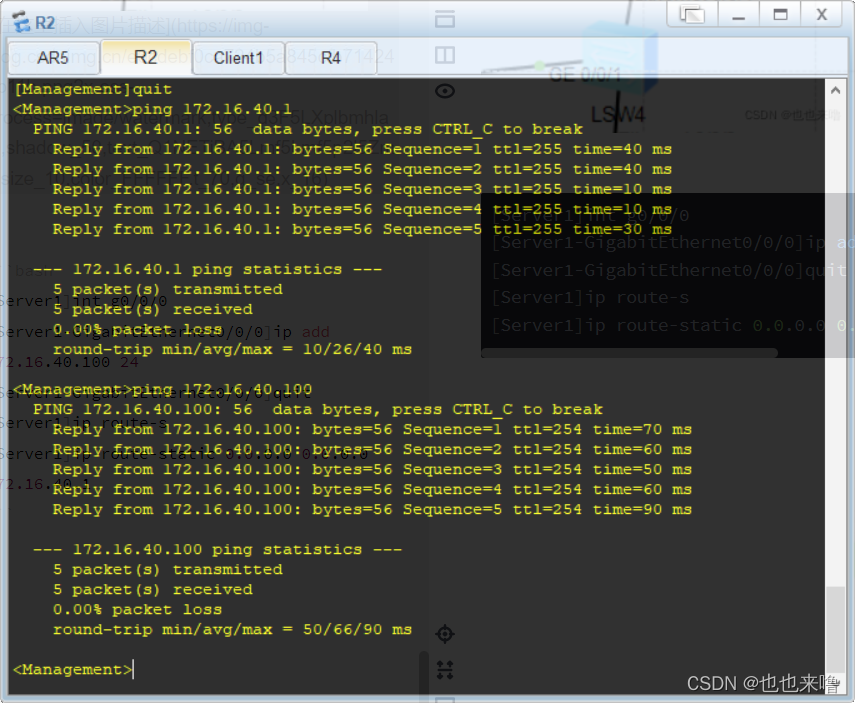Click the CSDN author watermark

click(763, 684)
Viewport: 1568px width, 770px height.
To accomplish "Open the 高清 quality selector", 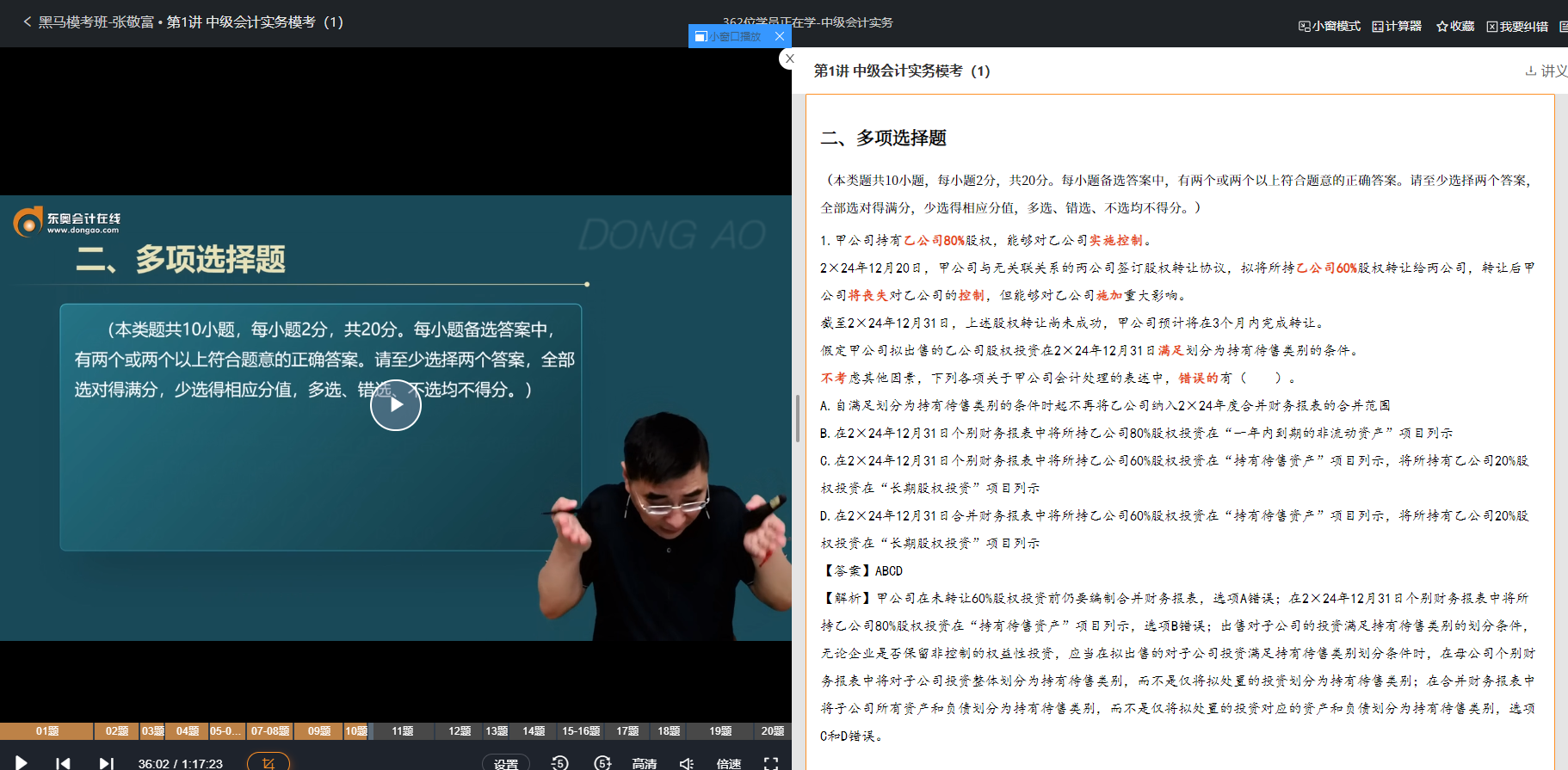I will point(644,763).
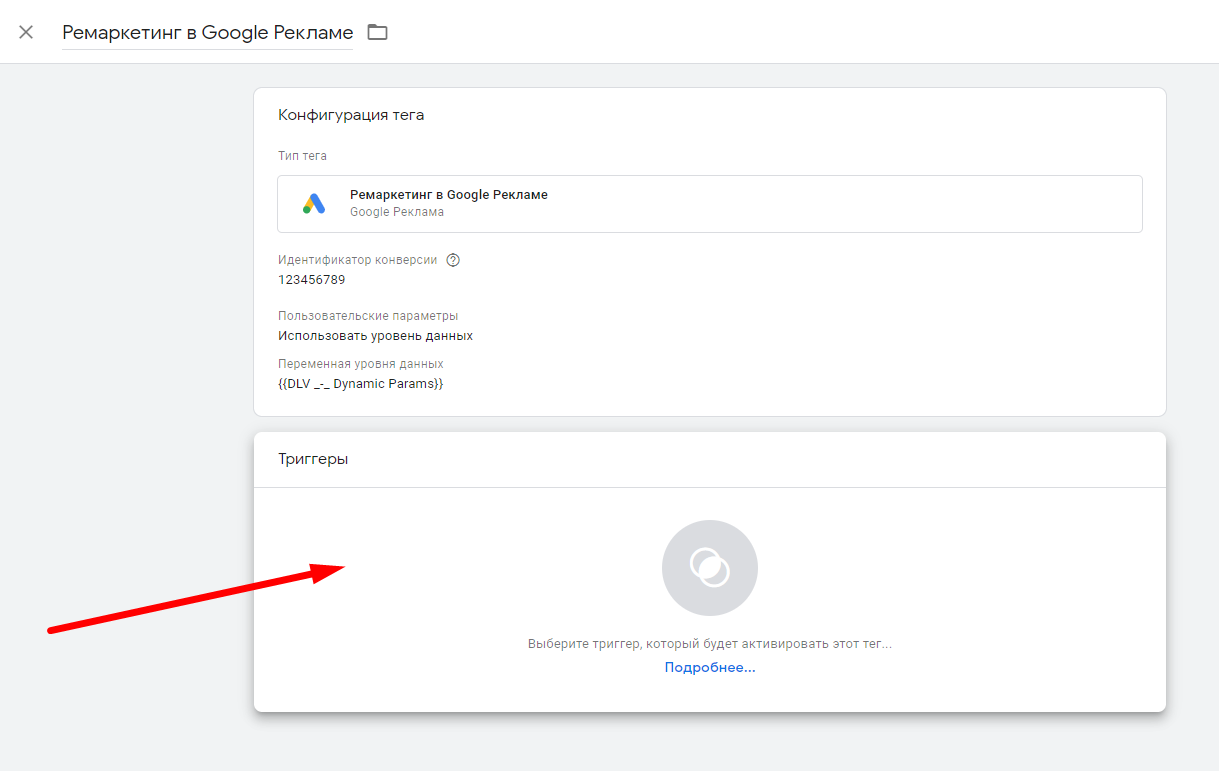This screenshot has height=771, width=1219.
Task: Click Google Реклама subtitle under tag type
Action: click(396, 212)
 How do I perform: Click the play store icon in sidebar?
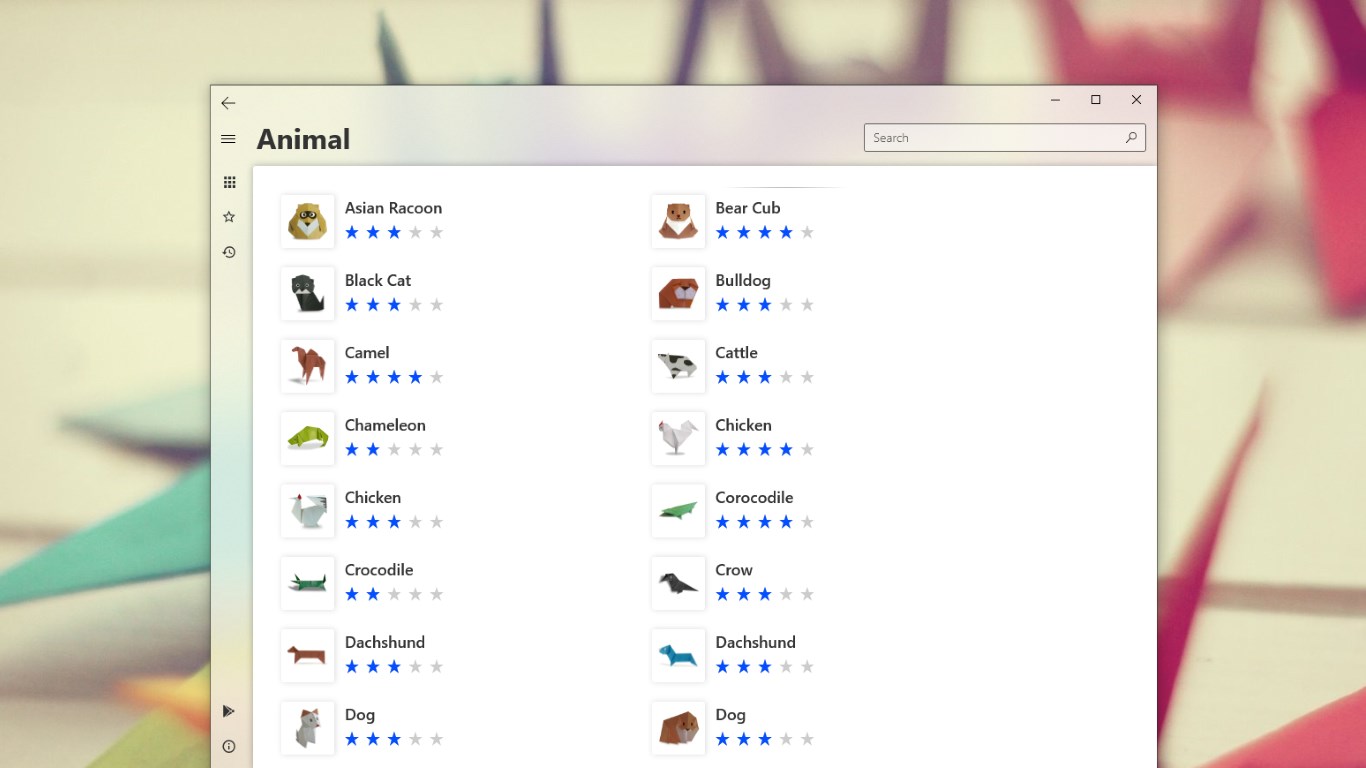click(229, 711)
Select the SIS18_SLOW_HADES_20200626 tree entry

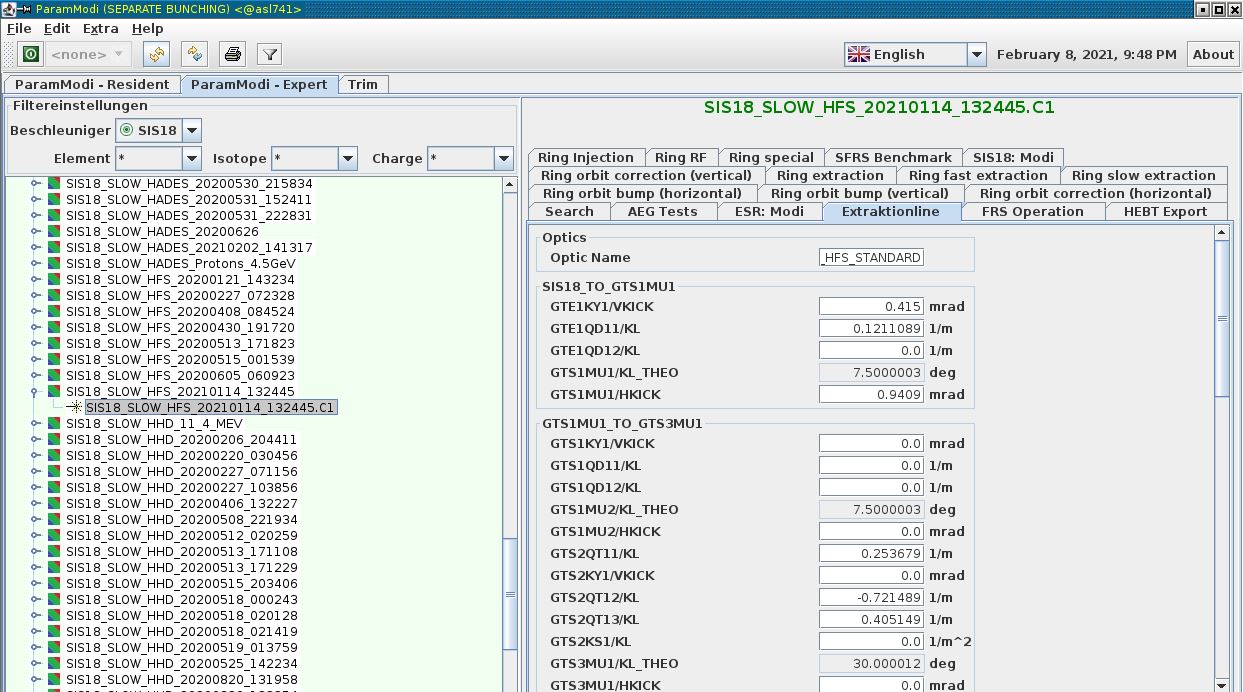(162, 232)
----------
[The problem]:
Copy the entries word for word, starting at the line with "Select the SIS18_SLOW_HADES_20200626" and continuing through the last entry. Leave out the pictures.

[Solution to this task]:
Select the SIS18_SLOW_HADES_20200626 tree entry

(162, 232)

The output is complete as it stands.